Wednesday, June 9, 2010

I want to walk around with You

I love walking. Sometimes I feel like I could just keep on walking forever and I'd be perfectly content with that. There's just something so soothing about it. Walking with you is nice. I love our conversations. I hope I don't creep you out with my endless questions. But somehow, I don't think that's possible. Silence is nice too sometimes. It's a comfort not feeling obligated to say anything when there is nothing on my mind worth noting. I hope this doesn't make us boring. No, just comfortable. At ease.

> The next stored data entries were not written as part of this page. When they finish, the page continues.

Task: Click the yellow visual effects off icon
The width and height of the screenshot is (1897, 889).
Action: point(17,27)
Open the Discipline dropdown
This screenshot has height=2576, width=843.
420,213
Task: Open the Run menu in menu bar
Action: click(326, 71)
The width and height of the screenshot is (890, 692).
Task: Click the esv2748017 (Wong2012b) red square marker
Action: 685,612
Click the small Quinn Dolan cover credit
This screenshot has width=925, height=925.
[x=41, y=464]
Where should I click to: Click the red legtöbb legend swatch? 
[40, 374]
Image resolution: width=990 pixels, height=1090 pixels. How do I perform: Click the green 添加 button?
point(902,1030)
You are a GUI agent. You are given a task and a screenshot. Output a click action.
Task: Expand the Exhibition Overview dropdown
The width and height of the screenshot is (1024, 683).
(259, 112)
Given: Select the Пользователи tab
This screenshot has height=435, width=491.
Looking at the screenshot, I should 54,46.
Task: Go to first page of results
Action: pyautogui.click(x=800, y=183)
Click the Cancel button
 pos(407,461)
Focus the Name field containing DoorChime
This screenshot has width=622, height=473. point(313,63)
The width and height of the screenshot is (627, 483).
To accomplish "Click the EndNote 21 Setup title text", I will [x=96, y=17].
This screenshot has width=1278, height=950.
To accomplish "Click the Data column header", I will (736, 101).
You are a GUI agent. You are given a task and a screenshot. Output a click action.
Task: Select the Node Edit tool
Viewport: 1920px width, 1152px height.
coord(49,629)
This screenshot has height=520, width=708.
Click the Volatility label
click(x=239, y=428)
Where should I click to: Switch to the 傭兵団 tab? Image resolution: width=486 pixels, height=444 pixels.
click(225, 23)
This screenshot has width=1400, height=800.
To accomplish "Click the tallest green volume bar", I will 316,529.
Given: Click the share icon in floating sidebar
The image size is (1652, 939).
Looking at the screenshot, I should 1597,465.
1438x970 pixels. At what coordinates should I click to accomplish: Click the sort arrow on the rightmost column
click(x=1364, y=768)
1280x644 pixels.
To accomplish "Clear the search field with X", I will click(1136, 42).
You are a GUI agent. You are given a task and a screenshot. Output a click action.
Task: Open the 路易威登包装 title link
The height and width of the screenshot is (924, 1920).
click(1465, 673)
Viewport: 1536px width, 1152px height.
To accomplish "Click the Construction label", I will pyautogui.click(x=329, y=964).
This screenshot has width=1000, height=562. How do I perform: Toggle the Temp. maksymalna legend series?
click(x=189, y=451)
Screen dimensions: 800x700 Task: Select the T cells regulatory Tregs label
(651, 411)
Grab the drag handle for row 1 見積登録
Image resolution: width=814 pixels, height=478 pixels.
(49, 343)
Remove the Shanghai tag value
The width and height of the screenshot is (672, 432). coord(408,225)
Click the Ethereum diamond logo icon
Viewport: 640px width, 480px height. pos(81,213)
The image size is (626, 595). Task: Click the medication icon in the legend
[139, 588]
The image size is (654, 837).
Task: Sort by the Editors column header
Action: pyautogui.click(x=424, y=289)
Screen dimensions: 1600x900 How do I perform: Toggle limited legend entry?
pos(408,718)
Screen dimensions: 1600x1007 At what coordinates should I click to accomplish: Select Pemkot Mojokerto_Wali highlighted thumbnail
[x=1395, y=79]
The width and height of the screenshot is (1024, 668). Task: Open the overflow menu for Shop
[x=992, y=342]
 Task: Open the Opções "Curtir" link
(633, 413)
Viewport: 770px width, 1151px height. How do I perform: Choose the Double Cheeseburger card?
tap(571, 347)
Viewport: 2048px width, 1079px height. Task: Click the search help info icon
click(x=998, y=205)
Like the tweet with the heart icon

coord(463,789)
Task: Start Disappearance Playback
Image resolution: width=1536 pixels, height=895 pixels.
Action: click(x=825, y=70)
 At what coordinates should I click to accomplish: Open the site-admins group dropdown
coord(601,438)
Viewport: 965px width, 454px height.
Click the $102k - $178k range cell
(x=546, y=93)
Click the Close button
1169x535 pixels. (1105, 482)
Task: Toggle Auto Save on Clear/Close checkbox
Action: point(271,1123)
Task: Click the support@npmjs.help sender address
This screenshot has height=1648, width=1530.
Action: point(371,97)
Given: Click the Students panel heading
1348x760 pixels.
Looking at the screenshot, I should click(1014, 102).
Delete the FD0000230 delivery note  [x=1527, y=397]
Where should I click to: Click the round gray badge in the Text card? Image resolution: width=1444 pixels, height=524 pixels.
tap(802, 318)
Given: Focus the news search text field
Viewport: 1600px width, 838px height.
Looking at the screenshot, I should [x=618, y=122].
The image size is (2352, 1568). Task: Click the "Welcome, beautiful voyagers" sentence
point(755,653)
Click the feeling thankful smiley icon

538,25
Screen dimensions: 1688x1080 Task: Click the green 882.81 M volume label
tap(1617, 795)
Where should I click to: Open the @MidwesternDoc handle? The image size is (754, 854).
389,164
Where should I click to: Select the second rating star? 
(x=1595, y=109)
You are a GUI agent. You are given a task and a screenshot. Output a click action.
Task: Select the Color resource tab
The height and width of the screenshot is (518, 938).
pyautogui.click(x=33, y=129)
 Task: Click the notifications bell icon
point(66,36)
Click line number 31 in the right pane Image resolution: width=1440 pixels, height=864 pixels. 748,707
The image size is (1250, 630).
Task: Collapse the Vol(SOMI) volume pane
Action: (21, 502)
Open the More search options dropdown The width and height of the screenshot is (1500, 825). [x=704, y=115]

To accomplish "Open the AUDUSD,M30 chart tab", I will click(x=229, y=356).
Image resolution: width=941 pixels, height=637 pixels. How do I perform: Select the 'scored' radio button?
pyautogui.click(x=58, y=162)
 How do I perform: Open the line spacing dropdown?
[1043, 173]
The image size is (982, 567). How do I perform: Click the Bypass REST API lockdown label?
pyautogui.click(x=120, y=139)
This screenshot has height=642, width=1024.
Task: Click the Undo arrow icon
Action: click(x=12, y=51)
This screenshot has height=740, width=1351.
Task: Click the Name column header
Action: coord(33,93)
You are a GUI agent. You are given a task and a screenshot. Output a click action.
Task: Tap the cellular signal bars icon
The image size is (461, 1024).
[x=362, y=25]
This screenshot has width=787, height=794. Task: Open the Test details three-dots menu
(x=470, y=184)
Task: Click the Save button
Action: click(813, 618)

I'm contemplating sneaking out. One night. Just one, this summer. I've realized my life seems so dull and uneventful. I rarely take risks or do anything much that is adventurous. Always keep to myself, calm and quiet. But I need to do something. I am capable of taking care of myself. Of course, it wouldn't be anything crazy. I think more than anything I'd just like to climb out the window and go for a walk in the middle of the night. Breath in the crisp summer night air. When it's quiet and peaceful. Just me. Or maybe I'll invite you. You're more than welcome to come. I just have to figure out an escape plan, or more I'd have to test it out. Prepare.

I want to make this summer memorable. I'm in the prime of my youth. Opportunity is abound. Isn't this the time where we're suppose to make the most of life? While we're young and mobile. Responsible, yet free from responsibility? I want to make amends for my dull habits of sitting at home and studying every Friday and Saturday night for the past year. For all the stress and confinement. I need a little excitement. I want to be happy. I want to smile and laugh. I want to feel good and wonderful all the time. While its summer summer summer, and there's sunsunsun. So much funfunfun. AHHHHHH! too much. maybe? You know that bubbly feeling you get though, where you just feel so joyous and content and you're actually living IN the moment for once. And your attention is wholly focused on the present? and you can't stop smiling because everything is just so wonderful and perfect at the exact point in time? That's what I want. I want to feel that. I want to go on adventures. Let's be spontaneous. We are rulers of the world! Fearless explorers. Just don't less this precious time slip by.

Do you feel it? This need to do something extraordinary? Memorable? I want to remember. I always forget my summers. One day always seems to fade into the next. But not this time, I hope.

I want to start taking more film photographs. Just so I can remember it all. Years down the road, I want to be able to pull out my box of photographs and pull out all the little memories and reminisce. To be able to pull back the past and bring it back to life. In a way. Just so I won't forget. The people, places, adventures, all the things I've done and seen will be right there, preserved in a pretty little picture.